§ O que fazer: Reescreva as linhas abaixo trocando "Trailblazer Blvd" por "Trailblazer Boulevard", sem alterar mais nada.
#####
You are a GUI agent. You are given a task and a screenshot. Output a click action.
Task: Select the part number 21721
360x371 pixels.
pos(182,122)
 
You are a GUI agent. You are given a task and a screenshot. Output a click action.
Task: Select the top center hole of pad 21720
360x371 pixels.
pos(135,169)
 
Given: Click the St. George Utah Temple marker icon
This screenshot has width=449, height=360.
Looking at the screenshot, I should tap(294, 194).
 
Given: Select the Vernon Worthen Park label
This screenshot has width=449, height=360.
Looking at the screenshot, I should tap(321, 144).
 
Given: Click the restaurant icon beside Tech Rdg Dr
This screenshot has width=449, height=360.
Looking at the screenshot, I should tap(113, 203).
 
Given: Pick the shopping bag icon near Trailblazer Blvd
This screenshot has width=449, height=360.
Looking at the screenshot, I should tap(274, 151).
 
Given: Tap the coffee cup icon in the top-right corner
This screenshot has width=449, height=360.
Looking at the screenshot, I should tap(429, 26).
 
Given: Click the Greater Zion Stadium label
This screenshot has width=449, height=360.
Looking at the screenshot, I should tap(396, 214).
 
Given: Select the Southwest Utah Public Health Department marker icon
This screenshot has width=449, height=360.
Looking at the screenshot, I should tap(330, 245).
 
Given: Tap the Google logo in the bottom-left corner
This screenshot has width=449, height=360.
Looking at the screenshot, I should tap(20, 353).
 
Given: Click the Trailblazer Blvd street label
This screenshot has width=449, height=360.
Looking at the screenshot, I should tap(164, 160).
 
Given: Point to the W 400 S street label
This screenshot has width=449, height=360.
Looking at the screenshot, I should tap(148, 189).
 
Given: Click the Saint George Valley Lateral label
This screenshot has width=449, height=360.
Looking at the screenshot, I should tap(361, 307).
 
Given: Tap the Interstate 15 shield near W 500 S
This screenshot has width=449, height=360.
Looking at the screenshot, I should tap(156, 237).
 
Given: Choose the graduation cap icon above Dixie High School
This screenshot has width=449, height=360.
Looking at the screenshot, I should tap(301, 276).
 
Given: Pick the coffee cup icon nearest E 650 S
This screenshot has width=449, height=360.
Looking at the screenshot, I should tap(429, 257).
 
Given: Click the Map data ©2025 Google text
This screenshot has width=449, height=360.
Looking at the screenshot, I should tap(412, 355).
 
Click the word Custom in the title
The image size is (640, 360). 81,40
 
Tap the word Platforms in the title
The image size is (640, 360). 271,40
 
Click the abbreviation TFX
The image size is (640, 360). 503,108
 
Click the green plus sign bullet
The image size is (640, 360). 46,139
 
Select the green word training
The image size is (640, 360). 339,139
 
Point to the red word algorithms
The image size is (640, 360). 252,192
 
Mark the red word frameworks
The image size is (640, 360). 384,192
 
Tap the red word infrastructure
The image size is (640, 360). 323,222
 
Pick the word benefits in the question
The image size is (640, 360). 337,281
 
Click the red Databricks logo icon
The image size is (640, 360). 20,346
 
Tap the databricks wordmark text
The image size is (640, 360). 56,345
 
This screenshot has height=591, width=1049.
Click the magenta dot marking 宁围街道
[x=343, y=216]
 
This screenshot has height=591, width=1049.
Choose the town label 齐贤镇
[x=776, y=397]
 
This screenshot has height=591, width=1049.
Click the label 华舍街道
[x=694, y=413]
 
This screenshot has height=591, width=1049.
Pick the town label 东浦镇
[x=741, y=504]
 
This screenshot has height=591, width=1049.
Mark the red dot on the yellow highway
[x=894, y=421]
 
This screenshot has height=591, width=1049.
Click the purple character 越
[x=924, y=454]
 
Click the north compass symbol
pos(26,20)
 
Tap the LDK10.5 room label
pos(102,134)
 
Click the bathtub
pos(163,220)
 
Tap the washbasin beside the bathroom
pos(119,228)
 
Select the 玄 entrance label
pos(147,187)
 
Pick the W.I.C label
#####
§ Resultado da tarefa:
You are a GUI agent. You are given a task and a screenshot. Output a click action.
Task: Select the part number 21721
360x371 pixels.
pos(182,122)
 
You are a GUI agent. You are given a task and a screenshot. Output a click action.
Task: Select the top center hole of pad 21720
360x371 pixels.
pos(135,169)
 
Given: Click the St. George Utah Temple marker icon
This screenshot has width=449, height=360.
Looking at the screenshot, I should tap(294, 194).
 
Given: Select the Vernon Worthen Park label
This screenshot has width=449, height=360.
Looking at the screenshot, I should tap(321, 144).
 
Given: Click the restaurant icon beside Tech Rdg Dr
This screenshot has width=449, height=360.
Looking at the screenshot, I should tap(113, 203).
 
Given: Pick the shopping bag icon near Trailblazer Boulevard
This screenshot has width=449, height=360.
Looking at the screenshot, I should tap(274, 151).
 
Given: Tap the coffee cup icon in the top-right corner
This screenshot has width=449, height=360.
Looking at the screenshot, I should tap(429, 26).
 
Given: Click the Greater Zion Stadium label
This screenshot has width=449, height=360.
Looking at the screenshot, I should tap(396, 214).
 
Given: Select the Southwest Utah Public Health Department marker icon
This screenshot has width=449, height=360.
Looking at the screenshot, I should tap(330, 245).
 
Given: Tap the Google logo in the bottom-left corner
This screenshot has width=449, height=360.
Looking at the screenshot, I should tap(20, 353).
 
Given: Click the Trailblazer Boulevard street label
This screenshot has width=449, height=360.
Looking at the screenshot, I should tap(164, 160).
 
Given: Point to the W 400 S street label
This screenshot has width=449, height=360.
Looking at the screenshot, I should tap(148, 189).
 
Given: Click the Saint George Valley Lateral label
This screenshot has width=449, height=360.
Looking at the screenshot, I should tap(361, 307).
 
Given: Tap the Interstate 15 shield near W 500 S
This screenshot has width=449, height=360.
Looking at the screenshot, I should tap(156, 237).
 
Given: Choose the graduation cap icon above Dixie High School
This screenshot has width=449, height=360.
Looking at the screenshot, I should tap(301, 276).
 
Given: Pick the coffee cup icon nearest E 650 S
This screenshot has width=449, height=360.
Looking at the screenshot, I should tap(429, 257).
 
Given: Click the Map data ©2025 Google text
This screenshot has width=449, height=360.
Looking at the screenshot, I should tap(412, 355).
 
Click the word Custom in the title
The image size is (640, 360). 81,40
 
Tap the word Platforms in the title
The image size is (640, 360). 271,40
 
Click the abbreviation TFX
The image size is (640, 360). 503,108
 
Click the green plus sign bullet
The image size is (640, 360). 46,139
 
Select the green word training
The image size is (640, 360). 339,139
 
Point to the red word algorithms
The image size is (640, 360). 252,192
 
Mark the red word frameworks
The image size is (640, 360). 384,192
 
Tap the red word infrastructure
The image size is (640, 360). 323,222
 
Pick the word benefits in the question
The image size is (640, 360). 337,281
 
Click the red Databricks logo icon
The image size is (640, 360). 20,346
 
Tap the databricks wordmark text
The image size is (640, 360). 56,345
 
This screenshot has height=591, width=1049.
Click the magenta dot marking 宁围街道
[x=343, y=216]
 
This screenshot has height=591, width=1049.
Choose the town label 齐贤镇
[x=776, y=397]
 
This screenshot has height=591, width=1049.
Click the label 华舍街道
[x=694, y=413]
 
This screenshot has height=591, width=1049.
Pick the town label 东浦镇
[x=741, y=504]
 
This screenshot has height=591, width=1049.
Mark the red dot on the yellow highway
[x=894, y=421]
 
This screenshot has height=591, width=1049.
Click the purple character 越
[x=924, y=454]
 
Click the north compass symbol
pos(26,20)
 
Tap the LDK10.5 room label
pos(102,134)
 
Click the bathtub
pos(163,220)
 
Tap the washbasin beside the bathroom
pos(119,228)
 
Select the 玄 entrance label
pos(147,187)
 
Pick the W.I.C label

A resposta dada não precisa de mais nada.